Moonshot AI [1] (Moonshot; Chinese: 月之暗面; pinyin: Yuè Zhī Ànmiàn) is an artificial intelligence (AI) company based in Beijing, China. As of 2024, it has been dubbed one of China's "AI Tiger" companies by investors with its focus on developing large language models.
I guess everyone is up to date with AI stuff but this is the first time I heard of Kimi and Moonshot and was wondering where it is from. And it wasn't obvious from a quick glance of comments.
Perhaps their open source model release doesn't look so good compared to this one
Is this the largest open-weight model?
At 1T MoE on 15.5T tokens, K2 is one of the largest open source models to date.
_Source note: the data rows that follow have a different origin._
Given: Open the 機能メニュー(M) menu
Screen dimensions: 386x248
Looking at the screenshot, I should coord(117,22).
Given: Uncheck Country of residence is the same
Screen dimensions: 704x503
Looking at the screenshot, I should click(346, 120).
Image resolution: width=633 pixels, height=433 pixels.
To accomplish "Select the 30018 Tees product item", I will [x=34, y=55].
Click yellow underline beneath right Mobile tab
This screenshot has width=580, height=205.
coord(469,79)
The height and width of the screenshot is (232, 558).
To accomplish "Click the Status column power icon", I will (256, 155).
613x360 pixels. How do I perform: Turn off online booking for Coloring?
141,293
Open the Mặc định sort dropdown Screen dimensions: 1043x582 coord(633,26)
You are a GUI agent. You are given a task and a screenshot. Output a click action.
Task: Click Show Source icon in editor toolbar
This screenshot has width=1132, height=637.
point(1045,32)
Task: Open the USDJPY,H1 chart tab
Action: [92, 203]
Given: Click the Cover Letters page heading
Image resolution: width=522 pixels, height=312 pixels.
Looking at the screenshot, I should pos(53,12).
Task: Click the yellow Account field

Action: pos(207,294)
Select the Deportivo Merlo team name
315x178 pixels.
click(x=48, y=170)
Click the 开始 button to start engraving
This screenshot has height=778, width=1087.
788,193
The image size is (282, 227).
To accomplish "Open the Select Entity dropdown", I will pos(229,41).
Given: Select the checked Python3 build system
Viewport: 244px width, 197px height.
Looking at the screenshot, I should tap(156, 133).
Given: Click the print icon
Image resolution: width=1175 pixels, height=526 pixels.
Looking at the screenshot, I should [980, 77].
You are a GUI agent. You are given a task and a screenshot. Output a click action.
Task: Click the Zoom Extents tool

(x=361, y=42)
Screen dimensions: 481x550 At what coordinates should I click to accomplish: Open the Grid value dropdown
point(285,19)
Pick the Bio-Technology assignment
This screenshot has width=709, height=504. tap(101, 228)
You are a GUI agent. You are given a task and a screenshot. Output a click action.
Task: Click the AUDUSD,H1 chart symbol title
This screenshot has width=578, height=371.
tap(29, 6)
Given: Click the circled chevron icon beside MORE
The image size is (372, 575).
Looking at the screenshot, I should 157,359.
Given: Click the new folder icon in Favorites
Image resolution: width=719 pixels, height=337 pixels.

But BAAI's TeleFM is 1T dense on 15.7T tokens: https://huggingface.co/CofeAI/Tele-FLM-1T
You can always check here: https://lifearchitect.ai/models-table/
Grok-1 is 341B, DeepSeek-v3 is 671B, and recent new open weights models are around 70B~300B.
See https://github.com/peteryuqin/Kimi-K2-Mini, a project that keeps a small portion of experts and layers and keep the model capabilities across multiple domains.
What I did find instead is that some MoE models are explicitly domain-routed (MoDEM), but it doesn't apply to deepseek which is just equally load balanced, so it's unlikely to apply to Kimi. On the other hand, https://arxiv.org/html/2505.21079v1 shows modality preferences between experts, even in mostly random training. So maybe there's something there.
I developed an intelligent vector database agent using Kimi K2 and Milvus, which enhances document interaction via natural language commands.
However, 1t parameters makes it nearly impossible for local inference, let alone fine-tuning.
Often a faster answer is more useful to me for quick research. Reasoning has its place but don’t think that place is always
Is there any way that I could do so?
Open Router? Or does kimi have their own website? Just curious to really try it out!
It's open-weight. As usual, you don't get the dataset, training scripts, etc.